Dataset entries:

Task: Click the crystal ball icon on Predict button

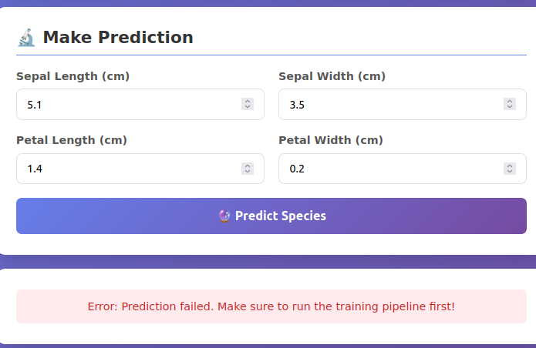Action: (224, 216)
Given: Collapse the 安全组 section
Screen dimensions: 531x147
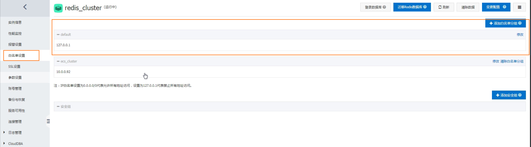Looking at the screenshot, I should pyautogui.click(x=58, y=107).
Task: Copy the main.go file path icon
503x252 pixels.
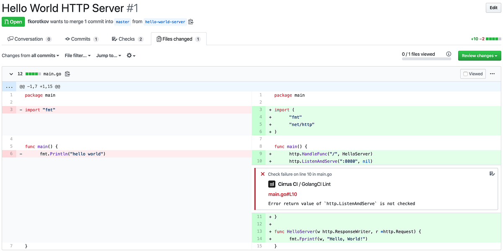Action: coord(67,74)
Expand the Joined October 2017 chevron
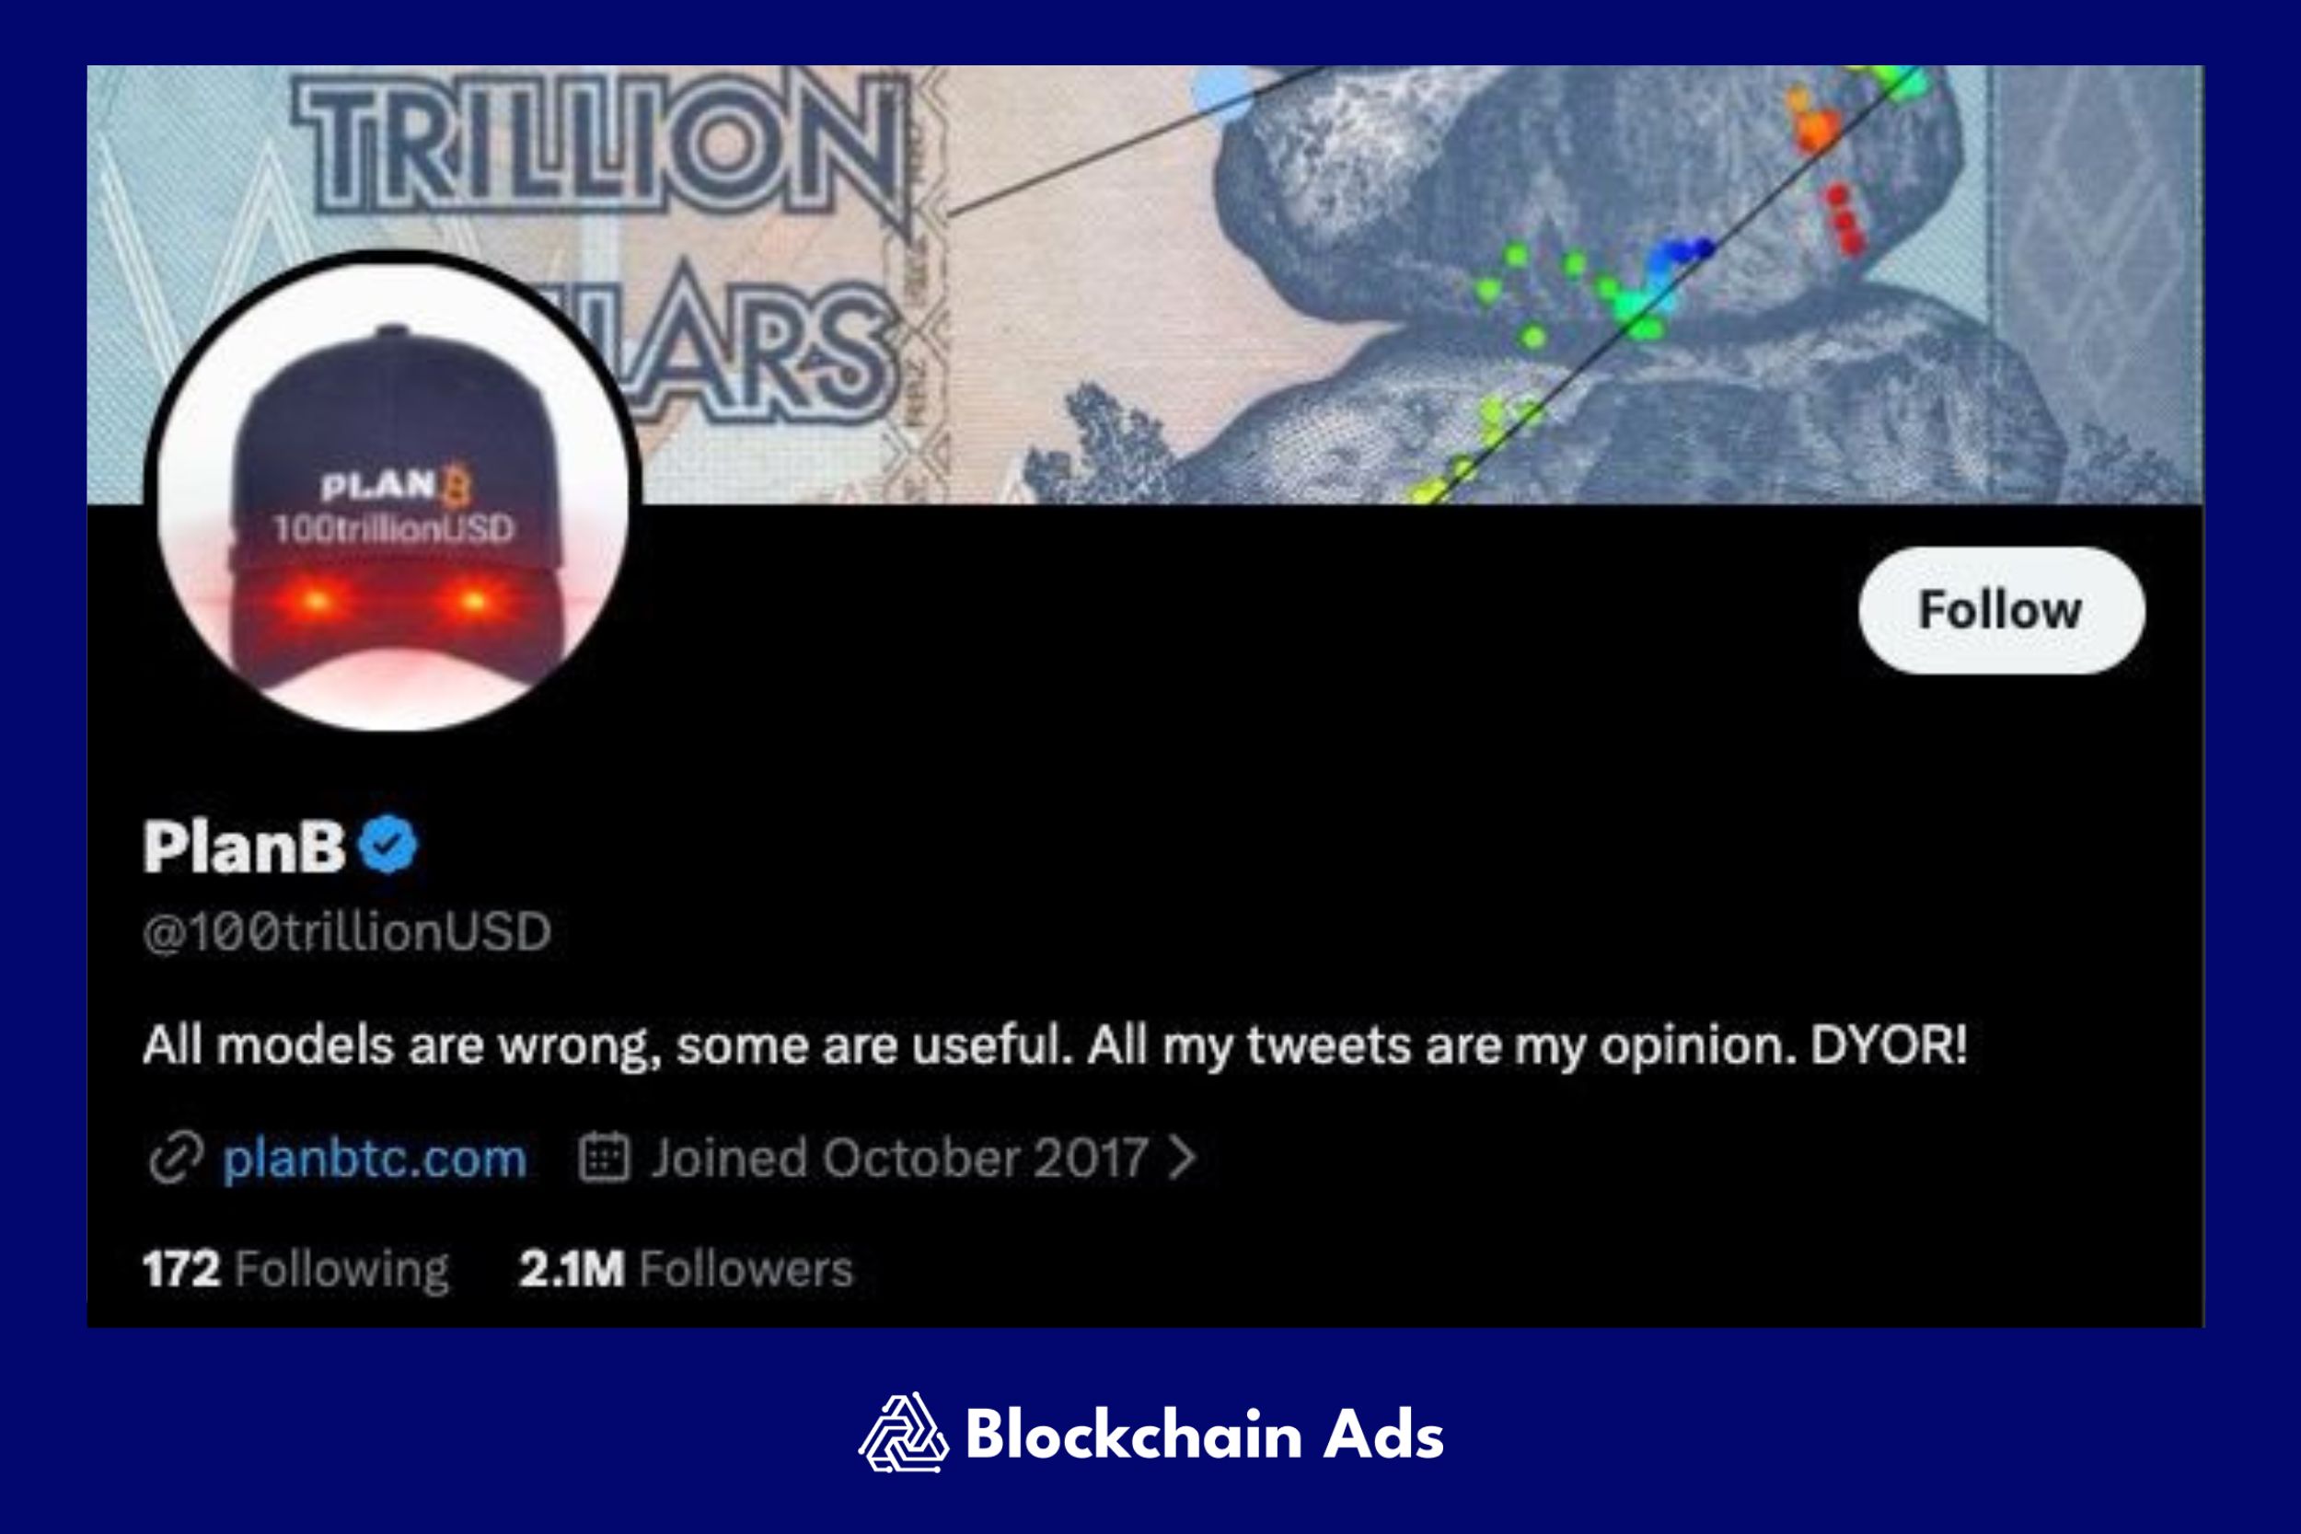This screenshot has height=1534, width=2301. pyautogui.click(x=1183, y=1158)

Exercise details:
What you return must match the records letter for letter, except that the pictures stay out.

Solution:
Task: Click the crystal ball icon on Predict button

Action: (224, 216)
Given: Collapse the 安全组 section
Screen dimensions: 531x147
Looking at the screenshot, I should pyautogui.click(x=58, y=107).
Task: Copy the main.go file path icon
503x252 pixels.
Action: coord(67,74)
Expand the Joined October 2017 chevron
This screenshot has height=1534, width=2301. pyautogui.click(x=1183, y=1158)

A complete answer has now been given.